• [SUPPLIED DATA]:
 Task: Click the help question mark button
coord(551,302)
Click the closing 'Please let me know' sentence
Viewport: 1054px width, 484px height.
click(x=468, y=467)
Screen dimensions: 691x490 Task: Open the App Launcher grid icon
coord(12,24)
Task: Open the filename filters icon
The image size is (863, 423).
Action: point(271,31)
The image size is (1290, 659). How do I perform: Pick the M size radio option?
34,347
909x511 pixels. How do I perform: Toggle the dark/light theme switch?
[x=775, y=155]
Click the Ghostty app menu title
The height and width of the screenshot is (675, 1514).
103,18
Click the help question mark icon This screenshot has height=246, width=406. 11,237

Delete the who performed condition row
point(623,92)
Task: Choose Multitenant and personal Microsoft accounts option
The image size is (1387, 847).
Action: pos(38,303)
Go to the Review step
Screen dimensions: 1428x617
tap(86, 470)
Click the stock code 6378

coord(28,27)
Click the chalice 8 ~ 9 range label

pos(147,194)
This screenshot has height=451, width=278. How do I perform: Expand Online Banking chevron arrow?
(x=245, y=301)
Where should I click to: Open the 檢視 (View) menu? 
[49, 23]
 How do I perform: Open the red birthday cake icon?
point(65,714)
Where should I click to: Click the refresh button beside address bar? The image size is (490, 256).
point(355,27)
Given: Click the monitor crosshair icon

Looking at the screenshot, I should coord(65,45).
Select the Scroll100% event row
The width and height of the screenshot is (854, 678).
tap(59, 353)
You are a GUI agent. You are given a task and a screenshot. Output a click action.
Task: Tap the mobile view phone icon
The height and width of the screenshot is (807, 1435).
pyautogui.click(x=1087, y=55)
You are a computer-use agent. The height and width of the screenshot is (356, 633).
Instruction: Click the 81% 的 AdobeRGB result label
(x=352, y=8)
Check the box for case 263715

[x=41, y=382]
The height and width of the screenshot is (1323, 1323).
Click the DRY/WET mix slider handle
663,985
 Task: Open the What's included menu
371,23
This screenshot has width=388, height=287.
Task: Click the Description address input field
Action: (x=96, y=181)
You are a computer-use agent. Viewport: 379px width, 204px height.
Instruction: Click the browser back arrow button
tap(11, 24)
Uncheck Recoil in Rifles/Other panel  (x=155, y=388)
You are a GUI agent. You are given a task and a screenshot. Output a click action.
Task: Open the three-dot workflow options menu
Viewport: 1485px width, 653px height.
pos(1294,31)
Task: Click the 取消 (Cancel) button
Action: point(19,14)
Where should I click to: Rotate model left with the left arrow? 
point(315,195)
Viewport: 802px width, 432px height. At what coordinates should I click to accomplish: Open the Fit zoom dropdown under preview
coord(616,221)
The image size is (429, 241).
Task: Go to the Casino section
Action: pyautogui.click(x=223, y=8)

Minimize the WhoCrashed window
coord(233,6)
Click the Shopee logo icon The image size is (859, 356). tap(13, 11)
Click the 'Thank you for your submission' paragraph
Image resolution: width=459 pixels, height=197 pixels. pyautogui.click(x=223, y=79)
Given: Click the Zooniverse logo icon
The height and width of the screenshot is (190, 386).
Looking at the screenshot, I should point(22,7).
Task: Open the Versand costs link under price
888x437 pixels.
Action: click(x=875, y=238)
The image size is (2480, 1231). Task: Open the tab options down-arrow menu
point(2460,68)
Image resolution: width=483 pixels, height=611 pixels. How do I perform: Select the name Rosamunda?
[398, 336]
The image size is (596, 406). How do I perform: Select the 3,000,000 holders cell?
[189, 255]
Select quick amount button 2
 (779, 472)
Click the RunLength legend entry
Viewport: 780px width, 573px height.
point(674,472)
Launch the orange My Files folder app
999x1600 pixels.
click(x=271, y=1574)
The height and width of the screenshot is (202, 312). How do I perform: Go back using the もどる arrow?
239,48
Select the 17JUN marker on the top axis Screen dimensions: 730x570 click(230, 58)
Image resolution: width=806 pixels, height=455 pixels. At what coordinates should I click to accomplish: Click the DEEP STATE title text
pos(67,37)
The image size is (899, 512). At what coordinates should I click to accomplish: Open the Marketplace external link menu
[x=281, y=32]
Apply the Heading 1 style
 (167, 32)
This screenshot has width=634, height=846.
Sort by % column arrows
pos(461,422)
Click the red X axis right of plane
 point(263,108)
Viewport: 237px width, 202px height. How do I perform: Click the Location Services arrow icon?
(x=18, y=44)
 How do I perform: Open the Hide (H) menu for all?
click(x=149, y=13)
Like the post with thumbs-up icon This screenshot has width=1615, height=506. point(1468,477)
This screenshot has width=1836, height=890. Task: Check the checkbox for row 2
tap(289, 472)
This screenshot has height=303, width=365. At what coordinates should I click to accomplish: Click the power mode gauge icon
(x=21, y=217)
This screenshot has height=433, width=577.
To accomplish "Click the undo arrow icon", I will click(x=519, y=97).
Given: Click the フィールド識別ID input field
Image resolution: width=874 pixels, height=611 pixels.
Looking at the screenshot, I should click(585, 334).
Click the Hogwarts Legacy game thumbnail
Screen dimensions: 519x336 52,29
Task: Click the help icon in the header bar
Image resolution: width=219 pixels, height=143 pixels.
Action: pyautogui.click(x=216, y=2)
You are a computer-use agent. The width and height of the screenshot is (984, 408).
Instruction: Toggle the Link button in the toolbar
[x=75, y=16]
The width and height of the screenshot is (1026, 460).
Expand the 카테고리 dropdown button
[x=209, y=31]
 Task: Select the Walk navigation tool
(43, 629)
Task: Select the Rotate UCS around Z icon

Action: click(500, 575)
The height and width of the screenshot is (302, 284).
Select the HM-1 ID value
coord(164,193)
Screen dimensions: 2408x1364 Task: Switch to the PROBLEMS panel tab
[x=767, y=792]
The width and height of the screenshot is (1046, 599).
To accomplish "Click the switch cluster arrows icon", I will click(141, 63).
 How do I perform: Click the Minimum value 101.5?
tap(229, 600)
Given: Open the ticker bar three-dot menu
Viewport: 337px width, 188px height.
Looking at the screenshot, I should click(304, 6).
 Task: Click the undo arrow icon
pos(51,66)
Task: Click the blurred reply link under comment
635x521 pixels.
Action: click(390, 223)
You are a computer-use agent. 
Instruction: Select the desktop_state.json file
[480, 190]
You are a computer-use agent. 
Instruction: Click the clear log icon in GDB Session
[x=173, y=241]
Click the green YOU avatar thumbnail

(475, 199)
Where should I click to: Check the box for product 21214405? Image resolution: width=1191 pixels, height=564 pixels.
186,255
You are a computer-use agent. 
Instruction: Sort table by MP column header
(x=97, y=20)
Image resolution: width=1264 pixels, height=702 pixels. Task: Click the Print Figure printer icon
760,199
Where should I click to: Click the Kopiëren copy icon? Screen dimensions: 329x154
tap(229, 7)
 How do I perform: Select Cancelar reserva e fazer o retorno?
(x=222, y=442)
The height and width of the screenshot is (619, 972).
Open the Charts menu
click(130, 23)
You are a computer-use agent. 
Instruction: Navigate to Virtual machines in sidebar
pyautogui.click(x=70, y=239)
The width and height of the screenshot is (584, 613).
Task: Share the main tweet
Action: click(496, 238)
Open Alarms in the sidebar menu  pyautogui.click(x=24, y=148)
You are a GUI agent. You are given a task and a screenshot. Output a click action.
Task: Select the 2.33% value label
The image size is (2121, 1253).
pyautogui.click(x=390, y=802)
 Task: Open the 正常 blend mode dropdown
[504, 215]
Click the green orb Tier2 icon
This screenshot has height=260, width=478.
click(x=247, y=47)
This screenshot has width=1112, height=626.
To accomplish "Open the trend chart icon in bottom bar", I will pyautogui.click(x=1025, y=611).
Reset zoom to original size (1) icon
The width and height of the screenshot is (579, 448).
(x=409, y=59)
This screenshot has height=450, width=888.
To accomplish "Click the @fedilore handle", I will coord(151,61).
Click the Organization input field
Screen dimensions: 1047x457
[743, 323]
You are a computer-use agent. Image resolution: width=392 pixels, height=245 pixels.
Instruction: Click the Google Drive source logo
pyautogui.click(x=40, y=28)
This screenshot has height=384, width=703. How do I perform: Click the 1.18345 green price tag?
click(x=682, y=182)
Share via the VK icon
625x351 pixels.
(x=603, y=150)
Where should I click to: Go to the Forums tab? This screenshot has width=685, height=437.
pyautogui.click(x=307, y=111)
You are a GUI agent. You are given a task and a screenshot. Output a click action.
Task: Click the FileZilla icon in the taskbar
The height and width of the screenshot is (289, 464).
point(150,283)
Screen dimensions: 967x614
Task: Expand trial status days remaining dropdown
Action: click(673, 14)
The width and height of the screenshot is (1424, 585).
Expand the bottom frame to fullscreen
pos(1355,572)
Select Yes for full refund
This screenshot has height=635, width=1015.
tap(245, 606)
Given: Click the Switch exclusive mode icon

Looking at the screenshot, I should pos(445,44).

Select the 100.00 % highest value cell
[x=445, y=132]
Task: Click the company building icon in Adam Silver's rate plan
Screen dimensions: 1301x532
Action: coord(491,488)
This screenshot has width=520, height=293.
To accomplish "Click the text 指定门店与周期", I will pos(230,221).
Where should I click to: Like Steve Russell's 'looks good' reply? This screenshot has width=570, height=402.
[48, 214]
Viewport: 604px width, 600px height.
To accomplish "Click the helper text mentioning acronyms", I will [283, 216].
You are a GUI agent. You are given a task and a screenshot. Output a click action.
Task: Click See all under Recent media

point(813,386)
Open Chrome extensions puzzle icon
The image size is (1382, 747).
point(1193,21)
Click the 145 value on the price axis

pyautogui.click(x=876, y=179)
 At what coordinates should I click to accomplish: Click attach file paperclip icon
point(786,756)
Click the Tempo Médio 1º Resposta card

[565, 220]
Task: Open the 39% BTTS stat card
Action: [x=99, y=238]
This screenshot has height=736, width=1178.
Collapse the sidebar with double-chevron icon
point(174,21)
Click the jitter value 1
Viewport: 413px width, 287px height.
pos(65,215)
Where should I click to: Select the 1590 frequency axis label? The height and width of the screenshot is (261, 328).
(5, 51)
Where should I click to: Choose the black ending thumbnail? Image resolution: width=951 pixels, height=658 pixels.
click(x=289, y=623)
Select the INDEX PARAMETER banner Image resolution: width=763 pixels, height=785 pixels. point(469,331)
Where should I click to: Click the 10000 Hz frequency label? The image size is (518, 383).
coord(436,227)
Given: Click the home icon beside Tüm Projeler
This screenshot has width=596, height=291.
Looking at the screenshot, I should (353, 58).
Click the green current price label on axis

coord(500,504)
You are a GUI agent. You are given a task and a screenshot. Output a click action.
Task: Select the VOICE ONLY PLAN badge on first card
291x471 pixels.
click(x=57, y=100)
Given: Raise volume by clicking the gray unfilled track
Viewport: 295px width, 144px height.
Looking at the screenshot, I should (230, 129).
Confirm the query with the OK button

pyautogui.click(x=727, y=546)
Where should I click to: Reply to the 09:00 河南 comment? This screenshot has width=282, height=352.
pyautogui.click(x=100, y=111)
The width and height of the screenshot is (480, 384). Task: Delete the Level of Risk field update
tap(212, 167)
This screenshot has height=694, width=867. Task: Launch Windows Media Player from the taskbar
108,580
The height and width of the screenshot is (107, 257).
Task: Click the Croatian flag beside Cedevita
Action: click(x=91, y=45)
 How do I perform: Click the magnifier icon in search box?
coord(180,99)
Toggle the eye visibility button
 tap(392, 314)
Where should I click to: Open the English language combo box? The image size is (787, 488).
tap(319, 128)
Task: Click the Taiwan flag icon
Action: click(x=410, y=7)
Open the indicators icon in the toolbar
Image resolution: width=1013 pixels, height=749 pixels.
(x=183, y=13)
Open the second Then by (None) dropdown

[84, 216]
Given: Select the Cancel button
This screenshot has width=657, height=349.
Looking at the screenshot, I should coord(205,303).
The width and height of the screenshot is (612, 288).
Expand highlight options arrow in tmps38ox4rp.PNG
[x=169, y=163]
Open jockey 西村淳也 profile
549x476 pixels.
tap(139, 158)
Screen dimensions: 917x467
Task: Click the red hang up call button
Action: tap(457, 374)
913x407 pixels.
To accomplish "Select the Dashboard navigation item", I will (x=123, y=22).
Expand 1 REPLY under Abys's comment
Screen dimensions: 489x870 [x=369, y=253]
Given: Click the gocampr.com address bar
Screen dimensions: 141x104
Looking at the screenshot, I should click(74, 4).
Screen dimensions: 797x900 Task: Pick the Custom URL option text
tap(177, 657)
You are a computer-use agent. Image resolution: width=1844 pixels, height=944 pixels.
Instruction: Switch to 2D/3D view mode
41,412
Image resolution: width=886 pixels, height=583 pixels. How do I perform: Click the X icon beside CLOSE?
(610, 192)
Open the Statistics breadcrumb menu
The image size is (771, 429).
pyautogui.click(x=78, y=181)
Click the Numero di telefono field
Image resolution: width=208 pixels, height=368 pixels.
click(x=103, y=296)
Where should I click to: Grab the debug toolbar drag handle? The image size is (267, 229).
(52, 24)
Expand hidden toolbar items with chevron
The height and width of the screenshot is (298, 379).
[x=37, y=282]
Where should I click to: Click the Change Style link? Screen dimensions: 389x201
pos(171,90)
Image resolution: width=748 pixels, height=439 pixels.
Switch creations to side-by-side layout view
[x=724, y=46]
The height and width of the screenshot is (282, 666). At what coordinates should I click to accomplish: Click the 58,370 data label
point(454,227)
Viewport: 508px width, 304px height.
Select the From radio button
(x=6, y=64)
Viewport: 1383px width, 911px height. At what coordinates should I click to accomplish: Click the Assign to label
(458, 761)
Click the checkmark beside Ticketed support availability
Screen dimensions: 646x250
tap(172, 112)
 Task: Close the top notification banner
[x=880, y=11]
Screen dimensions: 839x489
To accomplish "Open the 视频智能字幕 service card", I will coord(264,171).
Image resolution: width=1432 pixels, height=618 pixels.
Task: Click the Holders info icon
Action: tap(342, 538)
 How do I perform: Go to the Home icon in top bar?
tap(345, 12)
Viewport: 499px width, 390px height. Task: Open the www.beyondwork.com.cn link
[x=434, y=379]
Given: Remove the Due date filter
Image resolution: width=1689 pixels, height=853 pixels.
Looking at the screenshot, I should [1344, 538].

• [YOUR INSTRUCTIONS]: Rewrite the rows between the lines holding "This screenshot has height=451, width=278." and "point(355,27)", inclusive, keeping the requests. Shift every coordinate in the answers by -95.

• [WRITTEN SOLUTION]:
This screenshot has height=451, width=278. How do I perform: Expand Online Banking chevron arrow?
(x=150, y=206)
Where should I click to: Open the 檢視 (View) menu? 
[-46, -72]
 How do I perform: Open the red birthday cake icon?
point(-30,619)
Where should I click to: Click the refresh button beside address bar? The image size is (490, 256).
point(260,-68)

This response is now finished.